This project is NOT abandoned. I just had to revisit some core assumptions based on some corporate questions. Looking forward to the future with this.
Neuro = Brain
Morph = Shape
Meet Ada. She's an AI assistant that has opinions, argues with passion, and is eager to learn about the world.
I wanted to see what happened when you take a normal large language model and structure it similarly to the human brain. There's an inner monologue, a speech center, and memory which work together to create identity. I was surprised to find that the separation of responsibility alone was enough to create some emergent behavior including a distinct personality, increased creativity, and long term desires.

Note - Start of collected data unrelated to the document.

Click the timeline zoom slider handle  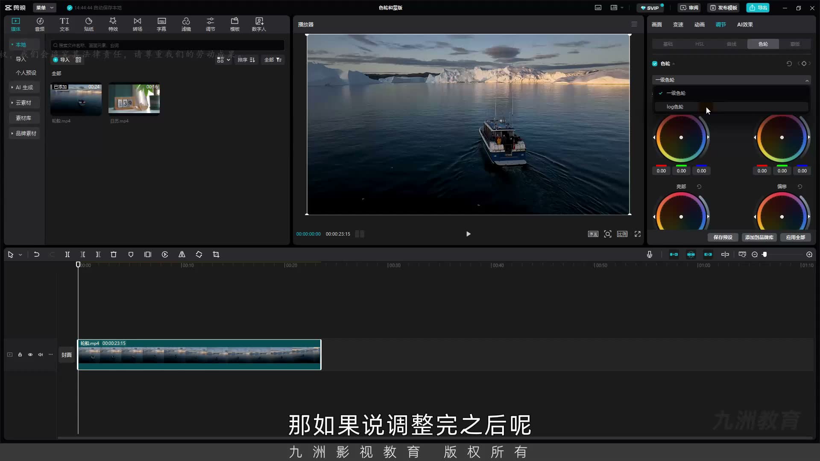click(x=765, y=254)
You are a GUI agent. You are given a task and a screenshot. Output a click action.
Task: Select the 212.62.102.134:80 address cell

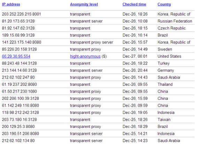[18, 141]
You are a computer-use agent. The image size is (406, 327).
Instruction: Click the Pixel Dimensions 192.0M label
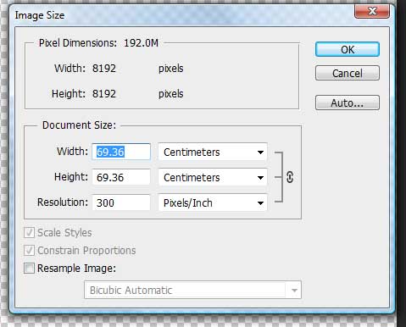[98, 43]
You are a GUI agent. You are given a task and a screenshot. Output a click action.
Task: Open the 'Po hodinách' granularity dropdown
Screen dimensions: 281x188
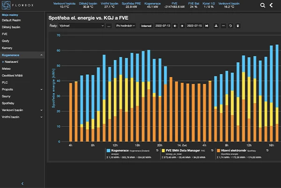[126, 26]
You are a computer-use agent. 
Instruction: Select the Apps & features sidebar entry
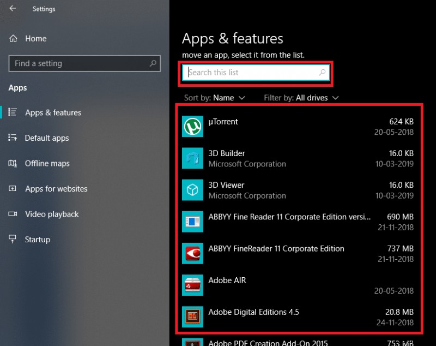pos(53,112)
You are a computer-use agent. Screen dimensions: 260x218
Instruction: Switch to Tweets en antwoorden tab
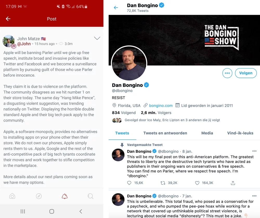[165, 133]
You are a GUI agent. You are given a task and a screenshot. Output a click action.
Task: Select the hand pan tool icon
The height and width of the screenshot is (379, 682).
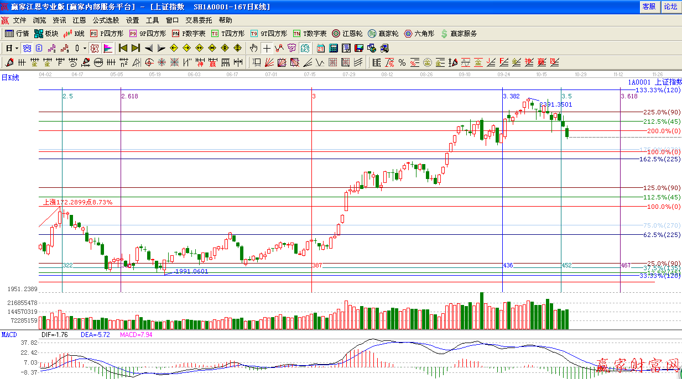(254, 48)
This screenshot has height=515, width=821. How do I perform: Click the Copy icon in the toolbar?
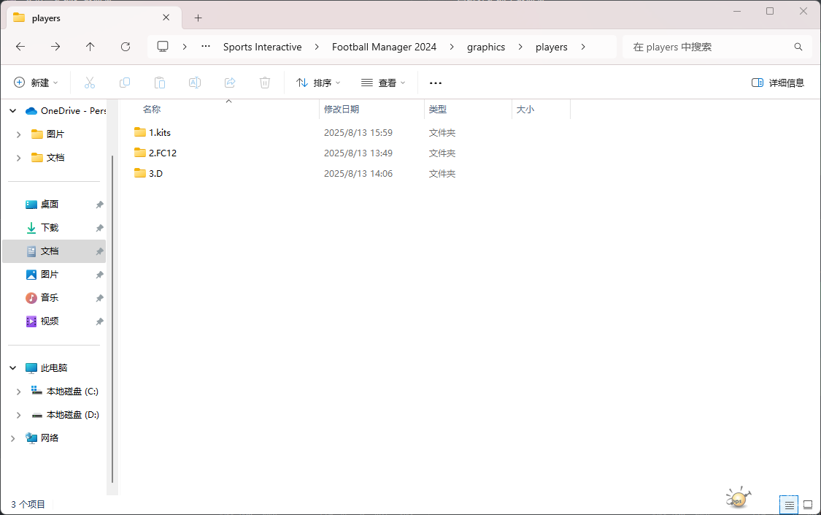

I figured I would open source it to get more eyes on it.
3 Core Components
- Thinker: This is the agent's inner monologue. The Thinker receives input (user messages, sensor readings, etc) and generates "thoughts" and creates memories
- Doer: This is the action taker that processes the Thinker's thoughts and executes actions based on them. Currently only supports outputting text
- Memory: This automatically handles the storage and retrieval of 3 different types of memories. It uses ChromaDB as a backend and is loosely based on the Simulacra paper memory structure here: https://arxiv.org/pdf/2304.03442.pdf
- Priority Memories: These define the identity of the agent. All priority memories are supplied to the thinker for each generation. Think of them like RoboCop's Prime Directives.
- Relevant Memories: These are memories stored in a vector database and are retrieved based on the circumstances of the current generation task.
- Recent Memories: These are memories stored in a First-In-First-Out list that allow the agent to keep track of the current situation.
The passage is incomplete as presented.